Adicionalmente ao cenário global doentio, somos surpreendidos com eventos climáticos extremos, de um planeta febril que reage: chuvas torrenciais no deserto em Dubai, nos Emirados Árabes Unidos, que produziram cenas improváveis de ruas alagadas e carros submersos; enchentes no norte do Afeganistão que deixaram centenas de mortos; seca na Amazônia brasileira, fogo no Pantanal, desastres climáticos devastadores no Rio Grande do Sul. Só pra ficar em alguns exemplos de reações do planeta às agressões que sofre, movidas pela ganância do capital, e atividades extrativistas e predatórias de grandes corporações. Ao mesmo tempo nos atravessa o negacionismo climático e da ciência, como estratégia para manter tudo como está. Associado a fake news sobre o clima, ao grande capital, e ao mercado de carbono. Ou seja, a desgraça climática, como tudo, virou mercadoria, e dá lucro. Hoje se compra o direito de jogar gás de efeito estufa pro alto, e matar a camada de Ozônio, contribuindo para o derretimento de geleiras, aquecimento dos oceanos, etc… O resto da história todas pessoas estão vendo e vivendo.

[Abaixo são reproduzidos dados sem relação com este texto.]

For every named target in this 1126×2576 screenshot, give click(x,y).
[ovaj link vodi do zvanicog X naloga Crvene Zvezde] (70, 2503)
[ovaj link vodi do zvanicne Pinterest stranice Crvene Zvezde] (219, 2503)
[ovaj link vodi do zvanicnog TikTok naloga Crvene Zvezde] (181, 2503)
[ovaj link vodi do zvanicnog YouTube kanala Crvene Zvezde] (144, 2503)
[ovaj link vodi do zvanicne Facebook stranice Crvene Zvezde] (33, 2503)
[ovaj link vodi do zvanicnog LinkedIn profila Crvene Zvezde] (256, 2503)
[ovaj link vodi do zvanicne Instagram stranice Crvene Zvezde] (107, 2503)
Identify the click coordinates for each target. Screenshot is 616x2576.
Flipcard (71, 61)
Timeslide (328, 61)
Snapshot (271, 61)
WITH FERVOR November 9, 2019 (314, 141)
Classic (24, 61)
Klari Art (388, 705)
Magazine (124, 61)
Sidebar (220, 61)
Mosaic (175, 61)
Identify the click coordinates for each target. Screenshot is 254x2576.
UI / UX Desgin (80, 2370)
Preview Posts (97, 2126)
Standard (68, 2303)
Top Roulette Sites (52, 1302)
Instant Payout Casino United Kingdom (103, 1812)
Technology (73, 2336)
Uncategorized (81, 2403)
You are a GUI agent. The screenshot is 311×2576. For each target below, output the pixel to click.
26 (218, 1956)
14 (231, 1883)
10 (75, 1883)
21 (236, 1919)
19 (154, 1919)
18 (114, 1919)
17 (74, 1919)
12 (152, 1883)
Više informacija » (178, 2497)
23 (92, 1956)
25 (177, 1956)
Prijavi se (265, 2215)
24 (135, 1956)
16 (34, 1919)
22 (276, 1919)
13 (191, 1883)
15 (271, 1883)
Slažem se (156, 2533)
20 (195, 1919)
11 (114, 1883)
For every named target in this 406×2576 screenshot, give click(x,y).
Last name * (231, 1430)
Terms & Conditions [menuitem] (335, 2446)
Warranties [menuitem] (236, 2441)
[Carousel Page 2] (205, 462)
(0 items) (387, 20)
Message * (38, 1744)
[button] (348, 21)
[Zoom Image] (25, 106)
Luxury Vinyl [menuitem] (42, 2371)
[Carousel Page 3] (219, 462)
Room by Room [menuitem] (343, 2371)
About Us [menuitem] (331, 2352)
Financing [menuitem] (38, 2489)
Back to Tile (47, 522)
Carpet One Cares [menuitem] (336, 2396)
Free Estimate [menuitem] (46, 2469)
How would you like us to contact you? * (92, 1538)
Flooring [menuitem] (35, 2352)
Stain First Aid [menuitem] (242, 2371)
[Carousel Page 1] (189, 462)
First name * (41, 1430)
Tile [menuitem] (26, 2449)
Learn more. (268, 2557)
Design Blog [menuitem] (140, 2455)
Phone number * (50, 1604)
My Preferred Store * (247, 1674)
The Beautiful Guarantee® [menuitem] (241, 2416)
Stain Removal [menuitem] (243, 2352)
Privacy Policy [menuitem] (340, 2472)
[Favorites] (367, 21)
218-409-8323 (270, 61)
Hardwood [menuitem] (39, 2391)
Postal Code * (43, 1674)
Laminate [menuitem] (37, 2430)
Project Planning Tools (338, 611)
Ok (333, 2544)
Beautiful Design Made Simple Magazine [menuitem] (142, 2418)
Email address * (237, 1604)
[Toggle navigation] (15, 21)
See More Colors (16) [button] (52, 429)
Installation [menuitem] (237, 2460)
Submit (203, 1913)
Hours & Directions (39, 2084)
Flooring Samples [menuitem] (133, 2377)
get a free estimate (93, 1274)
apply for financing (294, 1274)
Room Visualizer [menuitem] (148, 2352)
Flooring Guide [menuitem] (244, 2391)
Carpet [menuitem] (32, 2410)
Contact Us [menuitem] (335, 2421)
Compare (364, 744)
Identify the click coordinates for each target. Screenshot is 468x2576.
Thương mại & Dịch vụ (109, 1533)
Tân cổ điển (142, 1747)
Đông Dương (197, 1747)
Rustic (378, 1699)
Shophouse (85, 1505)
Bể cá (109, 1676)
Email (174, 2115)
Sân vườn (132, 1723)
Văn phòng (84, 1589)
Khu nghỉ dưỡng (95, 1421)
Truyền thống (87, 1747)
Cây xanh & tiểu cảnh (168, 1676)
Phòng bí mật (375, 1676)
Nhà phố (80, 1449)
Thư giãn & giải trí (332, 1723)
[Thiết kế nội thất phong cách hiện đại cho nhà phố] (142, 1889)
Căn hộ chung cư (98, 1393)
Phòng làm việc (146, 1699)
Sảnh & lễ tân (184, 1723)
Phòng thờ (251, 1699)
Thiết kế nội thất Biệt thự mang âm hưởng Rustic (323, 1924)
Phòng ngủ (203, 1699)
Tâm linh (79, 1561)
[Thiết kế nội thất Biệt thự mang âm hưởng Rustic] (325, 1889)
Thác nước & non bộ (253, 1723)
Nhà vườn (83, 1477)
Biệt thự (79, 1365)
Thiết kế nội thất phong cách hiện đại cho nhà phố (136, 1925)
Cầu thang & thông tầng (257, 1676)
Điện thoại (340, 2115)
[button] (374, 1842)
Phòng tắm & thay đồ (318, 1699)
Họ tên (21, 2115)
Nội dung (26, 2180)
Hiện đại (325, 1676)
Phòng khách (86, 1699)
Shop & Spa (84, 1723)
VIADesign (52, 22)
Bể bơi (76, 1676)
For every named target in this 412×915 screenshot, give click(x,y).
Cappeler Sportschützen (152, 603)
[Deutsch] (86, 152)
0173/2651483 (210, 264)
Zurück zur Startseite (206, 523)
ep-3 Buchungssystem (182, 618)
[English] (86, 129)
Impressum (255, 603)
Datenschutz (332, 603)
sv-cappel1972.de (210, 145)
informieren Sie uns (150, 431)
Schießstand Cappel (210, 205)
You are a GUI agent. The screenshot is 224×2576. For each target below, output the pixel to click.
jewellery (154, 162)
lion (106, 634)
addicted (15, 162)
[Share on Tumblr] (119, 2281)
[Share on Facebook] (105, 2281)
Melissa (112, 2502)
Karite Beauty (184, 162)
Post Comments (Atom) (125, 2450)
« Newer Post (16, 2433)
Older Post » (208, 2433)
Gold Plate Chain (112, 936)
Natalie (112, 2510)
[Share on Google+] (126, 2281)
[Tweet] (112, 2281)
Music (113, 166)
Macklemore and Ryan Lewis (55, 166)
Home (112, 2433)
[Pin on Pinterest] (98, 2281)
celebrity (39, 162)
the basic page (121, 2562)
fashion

Pesquisas do World Weather Attribution (WWA), um grupo internacional de cientistas especializados em assuntos climáticos, indicam que os eventos extremos têm mais associação com o aumento da temperatura do planeta, e seus efeitos no clima, e menos ligados ao fenômeno El Niño. Fica claro que a humanidade provoca o aquecimento global, aparecimento de novos vírus pelo desequilíbrio ambiental, produz condições cada vez mais inóspitas para a vida no Planeta. O biólogo Eugene Stoermer (1934-2012) chamou de Antropoceno esta nova era, em que as alterações físico-químicas do Planeta foram incrementadas pela atividade humana. O termo foi popularizado por Paul Crutzen (1933-2021), o Nobel de Química, em 2020.

Estas questões hoje têm uma presença muito concreta na vida cotidiana, e na realidade social e sanitária. Este cotidiano com seu potencial disruptivo precisa ser incorporado à formulação das políticas de saúde, não como um setor que se alia a esta, mas, organicamente, e talvez esta seja a questão importante. É preciso um projeto estratégico, que aponte para o futuro, e tenha força para mover os afetos mais intensos, e por em movimento corpos e vidas apaixonadas com a política generosa, e a força solidária e transformadora que contém uma proposta, como a que assentou as bases do SUS.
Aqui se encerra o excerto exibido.